A Profession of Hope by Jenna Butler

A Profession of Hope by Jenna Butler

Author:Jenna Butler
Language: eng
Format: epub
Publisher: Wolsak and Wynn Publishers Ltd
Published: 2015-01-15T00:00:00+00:00


CHAPTER ELEVEN

A Year of Farm Food:

Community-Supported

Agriculture

NOT TOO LONG AFTER we’d planted our first large garden at the farm, we read Alisa Smith and J.B. MacKinnon’s The 100-Mile Diet: A Year of Local Eating. At that point, we were already eating, during the summers, from what we called “The 100-Foot Diet” – aside from meat, milk, butter and tea, we harvested just about all of our meals from the garden where we spent our days, cooking and eating in sight of the beds our food had come from. Increasingly, our friends in the city wanted to do the same, and realizing we were within reasonable driving distance of Edmonton, we ran with their enthusiasm and began a community-supported agriculture (CSA) food box program.

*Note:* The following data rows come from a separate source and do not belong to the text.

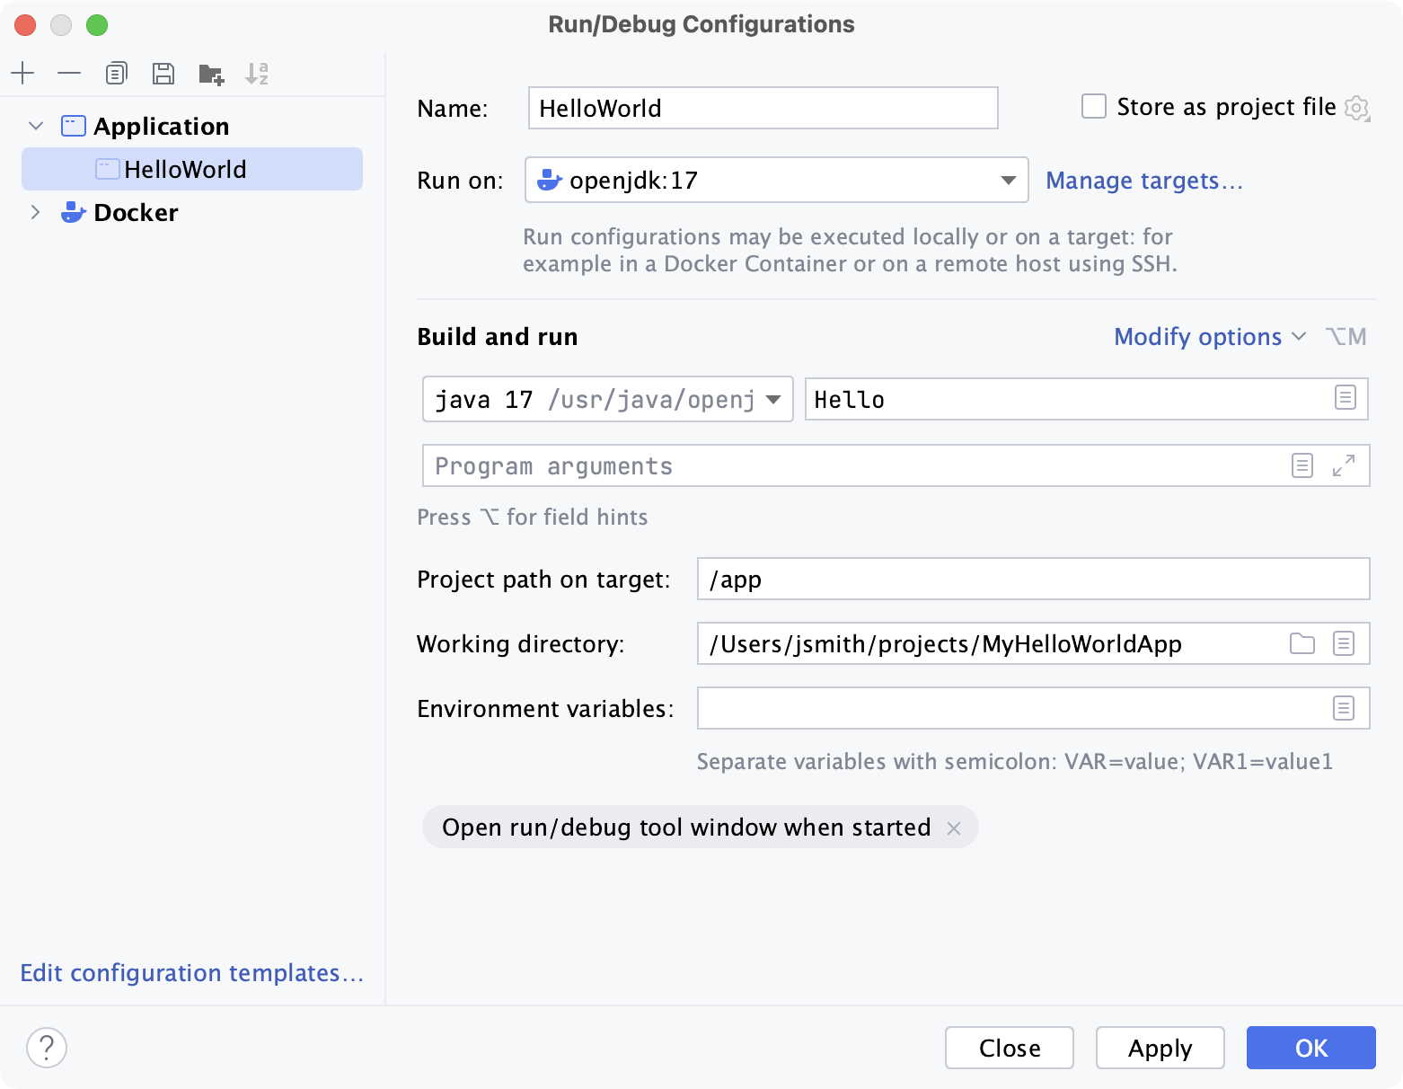Screen dimensions: 1403x1089
Task: Open the java 17 JRE selector
Action: (x=772, y=399)
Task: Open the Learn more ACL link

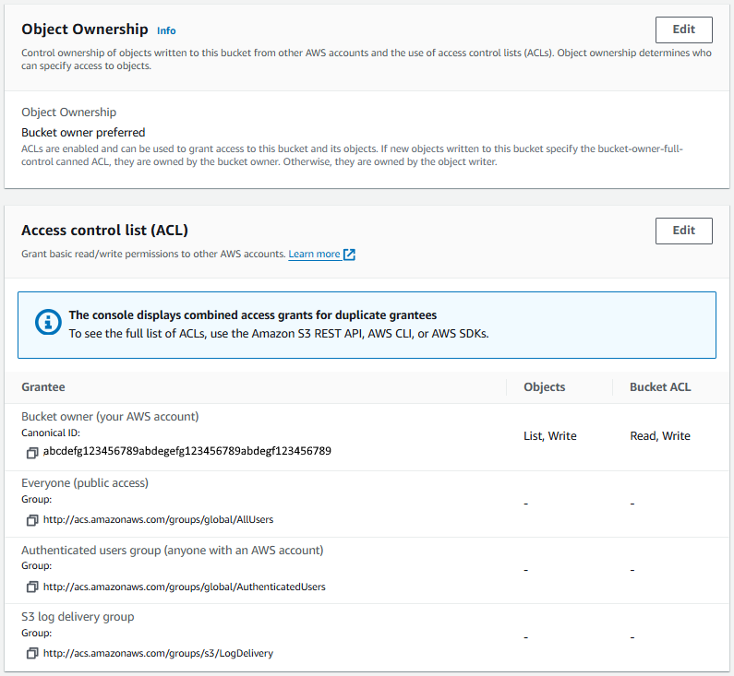Action: [x=314, y=254]
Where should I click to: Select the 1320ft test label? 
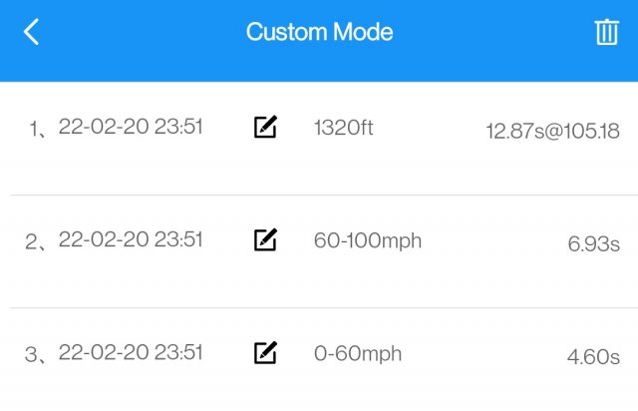pos(343,128)
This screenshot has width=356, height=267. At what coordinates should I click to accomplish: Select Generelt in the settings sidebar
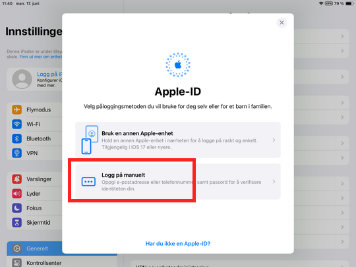point(37,249)
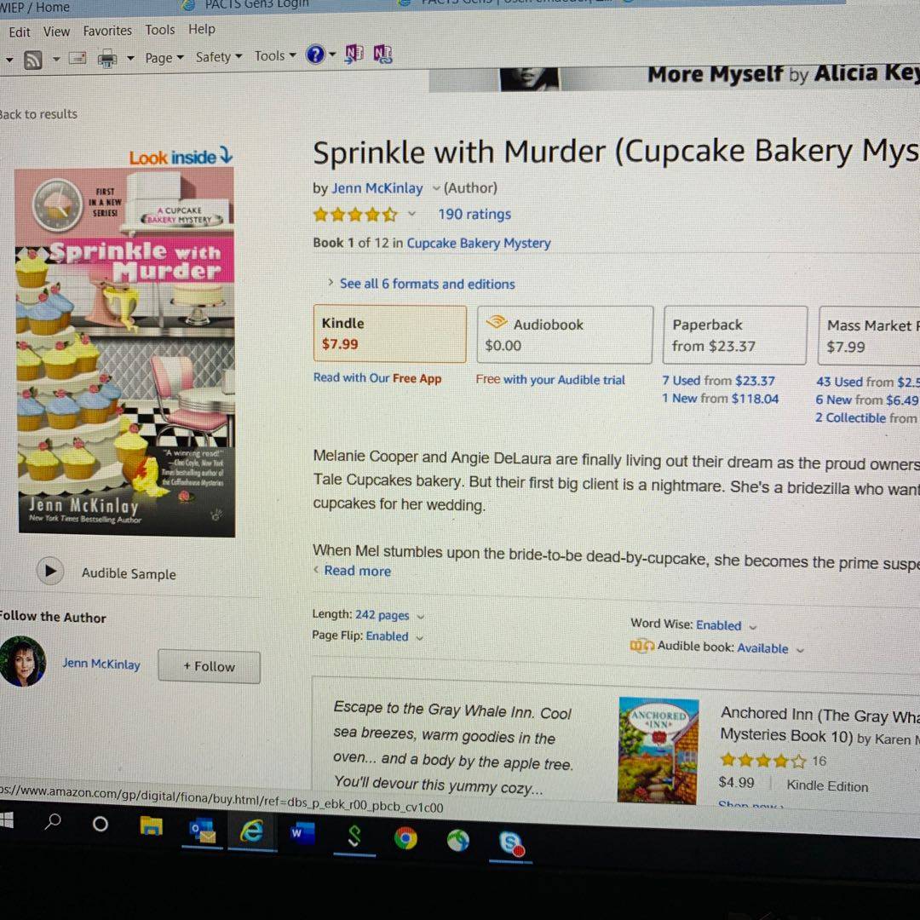Expand the Safety dropdown menu
Image resolution: width=920 pixels, height=920 pixels.
tap(219, 57)
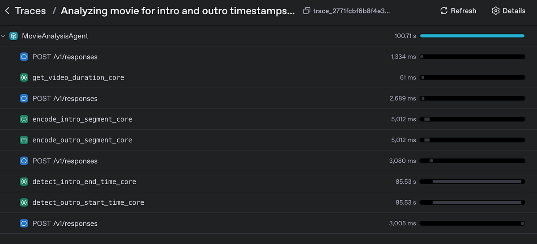Select the encode_outro_segment_core span

click(269, 140)
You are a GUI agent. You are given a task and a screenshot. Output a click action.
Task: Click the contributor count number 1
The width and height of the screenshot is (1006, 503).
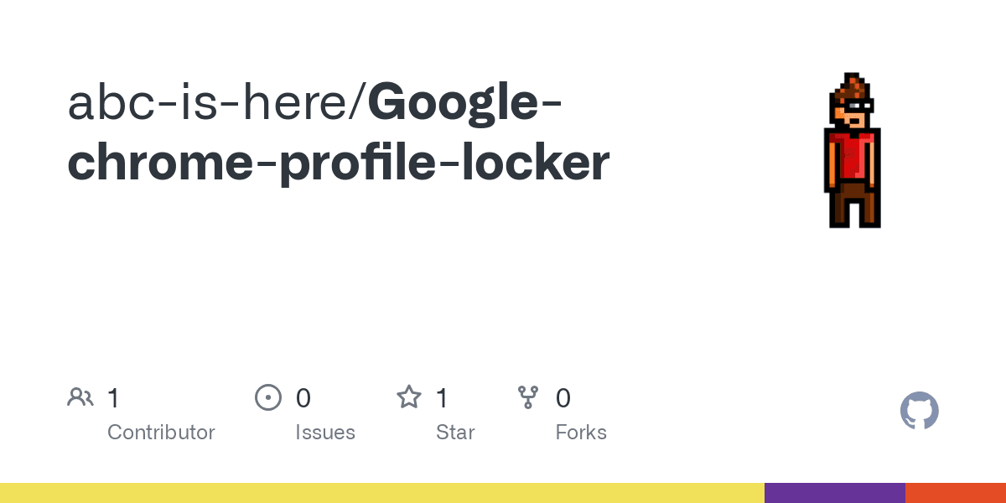pyautogui.click(x=113, y=398)
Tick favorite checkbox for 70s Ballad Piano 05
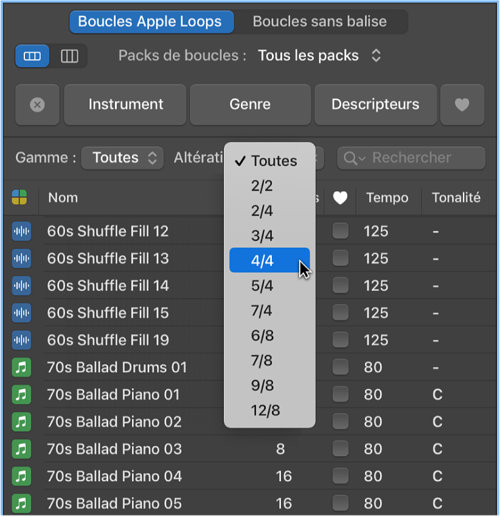500x517 pixels. [340, 503]
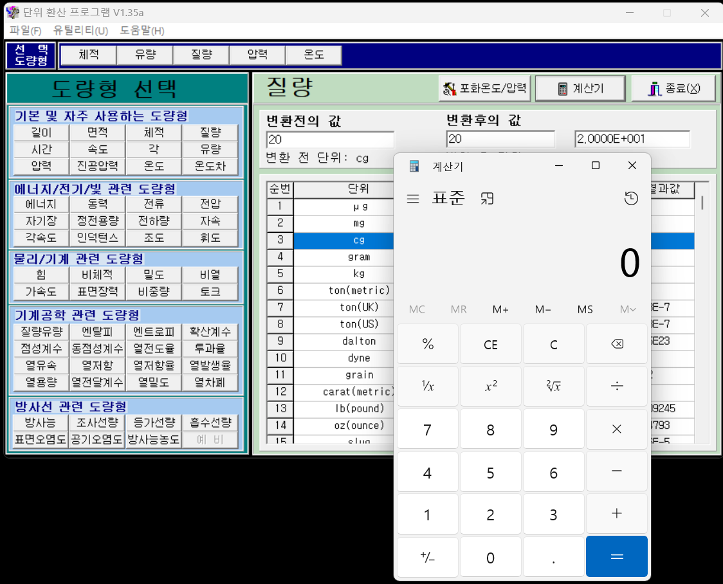This screenshot has height=584, width=723.
Task: Click the square root button on the calculator
Action: click(553, 387)
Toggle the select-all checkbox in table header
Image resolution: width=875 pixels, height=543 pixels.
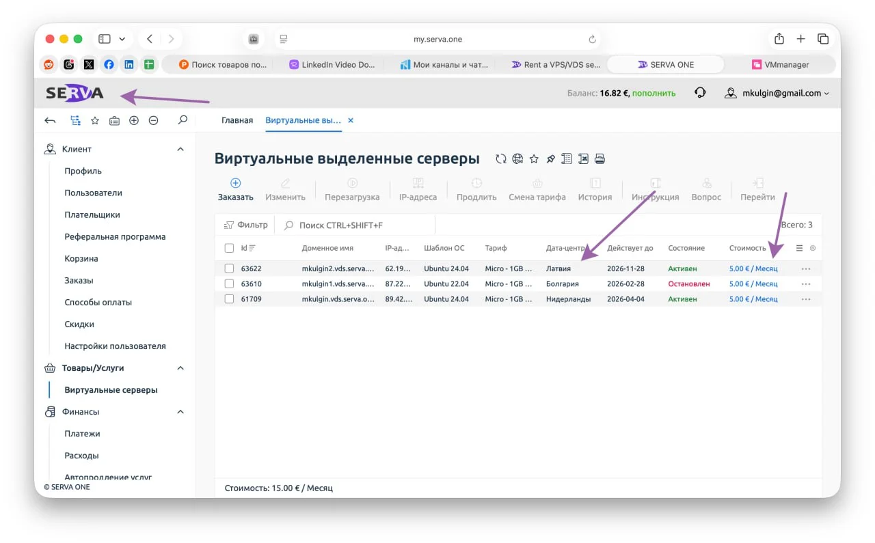click(x=230, y=248)
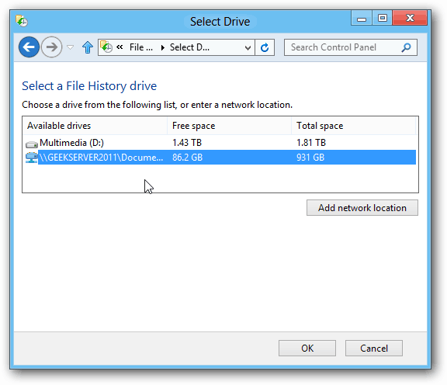Select the File breadcrumb segment
Viewport: 447px width, 385px height.
141,47
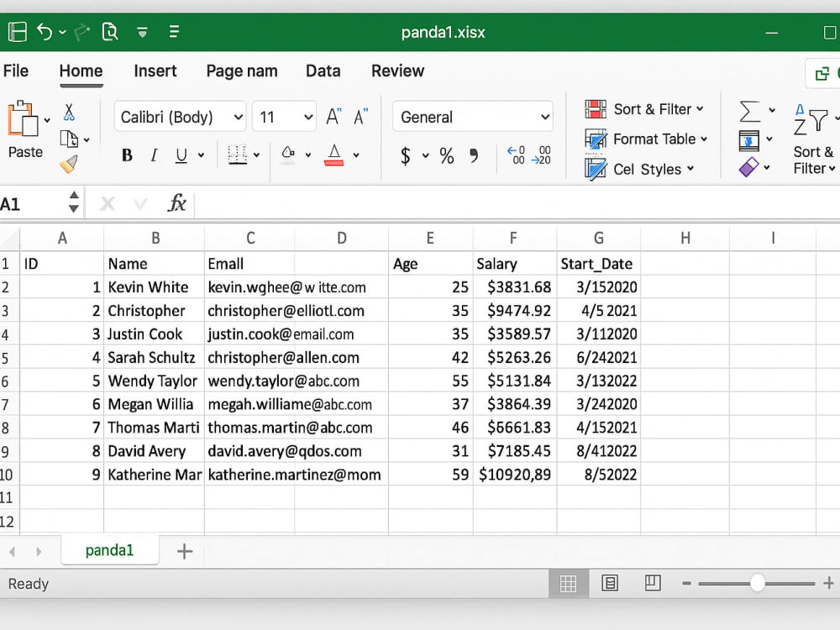Click the Undo arrow in title bar
The height and width of the screenshot is (630, 840).
coord(45,32)
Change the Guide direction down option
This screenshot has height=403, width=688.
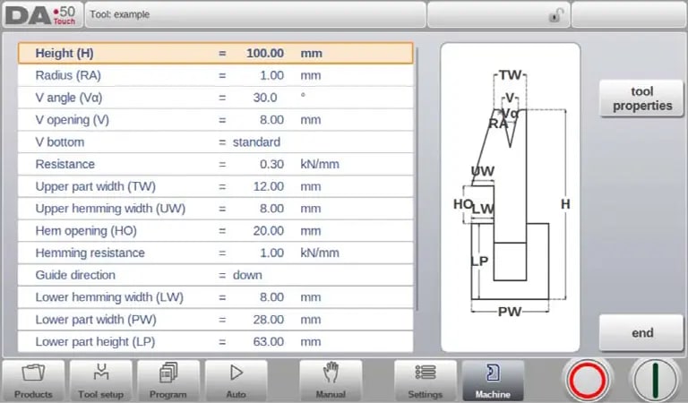tap(247, 275)
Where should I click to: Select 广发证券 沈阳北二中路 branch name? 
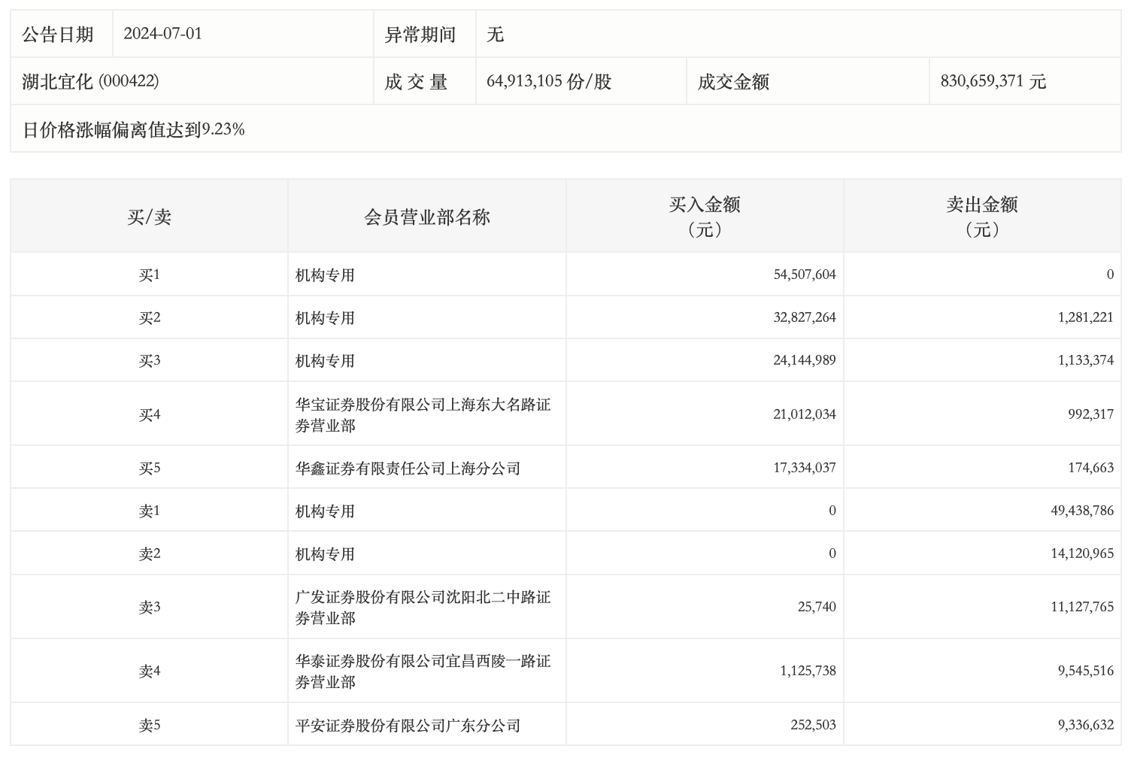(423, 607)
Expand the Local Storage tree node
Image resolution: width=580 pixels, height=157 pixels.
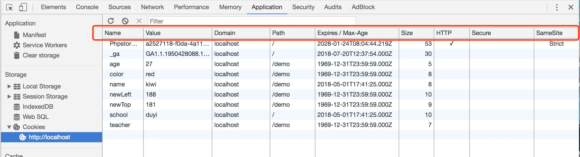pos(9,86)
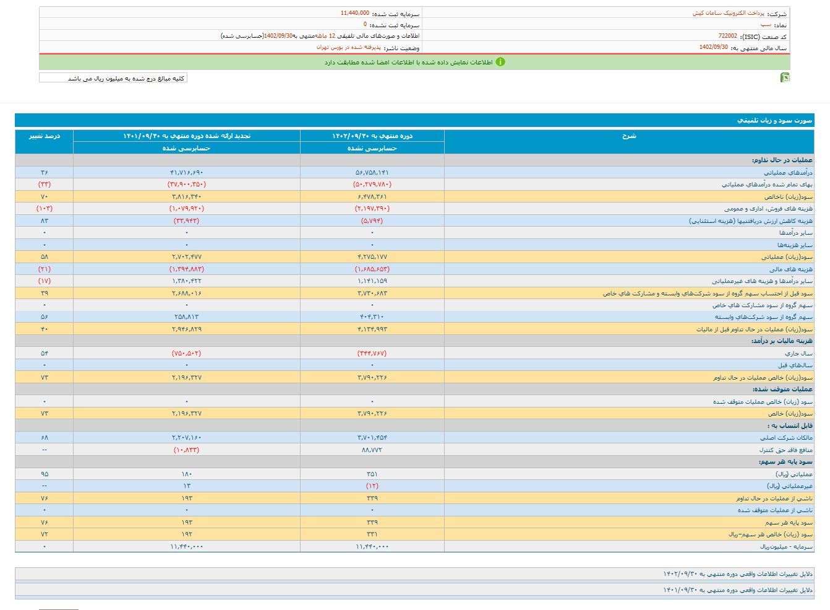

These programs have been around in one way or another for as long as farmers have been providing families in town with vegetables, eggs, milk and grain, but they’ve gained considerable cachet over the past fifteen years. When we began Larch Grove Farm’s CSA program, we were feeling our way forward based on what we’d read and learned about from small farmers in Alberta and British Columbia. There were a handful of other small farms around Edmonton offering CSA shares at the time, and these were relatively limited compared to the number of people who were interested in joining the programs. Because this would be our first year as a CSA farm and we were farther north than many of the others, we played a very conservative game with our pricing and offered a ten-week box program in sizes varying from a personal snack box to a large family hamper.

The main thing to understand with a CSA program is that it’s built on faith in both farmer and land. Customers pay up front for a summer’s worth of food months before they actually see the first bunch of spring onions or bag of spinach. The money comes in around seed-ordering time, mid-winter, right when small farmers are dreaming of delicious crops and comparing catalogues, calculating over and over again what they can afford to sow in a given year. The CSA money goes into start-up: seeds, pots, tools and the like. It’s just what’s needed to kick-start a market garden in the late winter.

After that, the contents of a CSA box are up to the farmer, the elements and the pests. Most farms will list the potential contents of a produce box at a number of points throughout the summer, but this can change with crop failure (and, likewise, with spectacular success – you can always tell if a farmer’s had a good kale year!). It may be variable in type, but the food is local, fresh and, with many small farms, grown without the use of pesticides and chemicals. For ten to fifteen weeks out of the year, a family with a CSA share can count on having enough weekly vegetables to satisfy the majority of their needs.